• Welcome Visitor! Please take a few seconds and Register for our forum. Even if you don't want to post, you can still 'Like' and react to posts.

Another Axle Swap Question - '04 axle in a '94?


mephiska

Well-Known Member
Joined
Mar 13, 2011
Messages
46
Vehicle Year
1994
Transmission
Automatic
I did some searching but didn't find anything really conclusive. Swapping rear ends is new to me, so I want to make sure I don't drop cash on a rear end that requires major modifications to work. The main goal is swapping to a 4.10 ratio.

I currently have a 1994 B3000 with 7.5 rear, 9" drum brakes, 3.73 ratio and a limited slip (Axle code F6).

I have found a rear off a 2004 Ranger that is roughly what I want - a 4.10 ratio. It's an 8.8, but from what I understand I would only need the larger U-bolts.

Beyond that, will everything else just bolt up?

I think the brakes on this rear had ABS, which my truck doesn't have. Would this be a major problem?

Edit: Just found out it has 10" brakes. It is the complete rear axle. Do I need to replace the master cylinder?
 
Last edited:
As long as the axle is from a Ranger it will bolt right in. Only if the axle is from an FX4 Ranger will you need larger U bolts. The FX4 Rangers have 31 spline axle shafts and the housing diameter is 3.25". Any other model Ranger has 28 spline shafts and the housing is the same size as your stock 7.5 (2.80")

As for the ABS its just a sensor on the very top of the differential and if your truck does not have the option you can leave the sensor unpluged bolted to the case and it wont bother anything.

The only thing with jumping from 9" to 10" brakes is the fitting diameter for the brake lines to the wheel cylinders is larger on the 10". So your 9" brake lines from the splitted on the differential to the wheel cylinders will need to be reflared to fit the larger fitting. Takes 10 minutes and super easy.
 
Hmm, they had it coded in their system as a V313L, so I think it may be off an FX4. I guess I'm going 31 spline...

Thanks for the heads up on the brake line flaring. Sounds like it shouldn't be too difficult.
 
The only thing with jumping from 9" to 10" brakes is the fitting diameter for the brake lines to the wheel cylinders is larger on the 10". So your 9" brake lines from the splitted on the differential to the wheel cylinders will need to be reflared to fit the larger fitting. Takes 10 minutes and super easy.

Sorry for a noob question, but what tools would I need to do this? Is this similar to doing the flare on a plumbing fixture?
 
I don't know anything about plumbing flares, but you need a flare kit to flare brake lines. The hand-operated ones are not expensive.
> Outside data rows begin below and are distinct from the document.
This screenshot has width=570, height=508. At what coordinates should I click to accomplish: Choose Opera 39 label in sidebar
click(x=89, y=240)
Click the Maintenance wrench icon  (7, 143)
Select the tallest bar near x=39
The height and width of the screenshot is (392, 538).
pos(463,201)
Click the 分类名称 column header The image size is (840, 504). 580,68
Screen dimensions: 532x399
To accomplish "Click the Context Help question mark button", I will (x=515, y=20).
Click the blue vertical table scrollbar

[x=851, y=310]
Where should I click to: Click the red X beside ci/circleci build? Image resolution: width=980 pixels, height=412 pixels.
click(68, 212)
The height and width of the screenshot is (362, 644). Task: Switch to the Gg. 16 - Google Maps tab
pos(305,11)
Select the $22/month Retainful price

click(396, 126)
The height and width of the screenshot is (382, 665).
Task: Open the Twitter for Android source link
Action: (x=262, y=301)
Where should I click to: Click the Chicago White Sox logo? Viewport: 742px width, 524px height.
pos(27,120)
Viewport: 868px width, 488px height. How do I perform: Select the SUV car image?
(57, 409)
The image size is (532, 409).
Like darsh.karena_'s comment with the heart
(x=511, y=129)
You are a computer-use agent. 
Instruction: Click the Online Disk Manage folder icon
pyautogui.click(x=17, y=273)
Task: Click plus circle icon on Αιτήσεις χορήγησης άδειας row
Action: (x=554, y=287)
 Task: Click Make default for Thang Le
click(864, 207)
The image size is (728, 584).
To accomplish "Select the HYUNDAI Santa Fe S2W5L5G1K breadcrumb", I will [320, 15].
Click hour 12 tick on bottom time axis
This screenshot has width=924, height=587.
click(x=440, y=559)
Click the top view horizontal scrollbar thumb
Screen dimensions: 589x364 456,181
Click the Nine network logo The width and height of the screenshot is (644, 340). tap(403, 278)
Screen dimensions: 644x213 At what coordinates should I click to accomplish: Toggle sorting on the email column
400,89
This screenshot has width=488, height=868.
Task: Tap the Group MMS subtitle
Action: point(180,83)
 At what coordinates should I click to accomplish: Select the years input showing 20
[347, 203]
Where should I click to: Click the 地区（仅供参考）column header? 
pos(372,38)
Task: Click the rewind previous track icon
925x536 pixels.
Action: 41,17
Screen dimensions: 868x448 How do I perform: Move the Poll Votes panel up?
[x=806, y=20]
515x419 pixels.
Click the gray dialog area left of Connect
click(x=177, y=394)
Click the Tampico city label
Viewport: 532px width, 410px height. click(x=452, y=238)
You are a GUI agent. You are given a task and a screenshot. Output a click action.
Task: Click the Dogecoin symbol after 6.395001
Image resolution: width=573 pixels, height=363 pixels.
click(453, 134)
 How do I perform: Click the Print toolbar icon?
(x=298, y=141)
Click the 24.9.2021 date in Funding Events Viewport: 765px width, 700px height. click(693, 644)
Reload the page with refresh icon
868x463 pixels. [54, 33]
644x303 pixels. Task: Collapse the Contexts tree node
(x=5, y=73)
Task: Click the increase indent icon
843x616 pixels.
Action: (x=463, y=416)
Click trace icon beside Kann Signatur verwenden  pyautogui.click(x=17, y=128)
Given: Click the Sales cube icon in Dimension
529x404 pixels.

I have a Blue-Point that I think was about $40 or $50, but they aren't really made for working on the car. You almost have to have the flare bar in a vice to get a good flare. MasterCool makes a super deluxe one that I wish I had, hydraulic hand pump, fancy dies, no need for a vice, and perfect flares every time.

Only problem with that set is that it is almost $400.


For your particular application I would go to NAPA and find line adapters. They are line unions meant for screwing a line into a component with a different flare type or a different fitting size. I have them on my truck at the master cylinder because I put a 95 Explorer master in my 87 Ranger and had to go from a double flare to an ISO bubble flare and didn't have enough space to make the correct flare on the line.
 
I can probably figure out which one you need.
 
That's be fantastic! What info do you need?
 
That's be fantastic! What info do you need?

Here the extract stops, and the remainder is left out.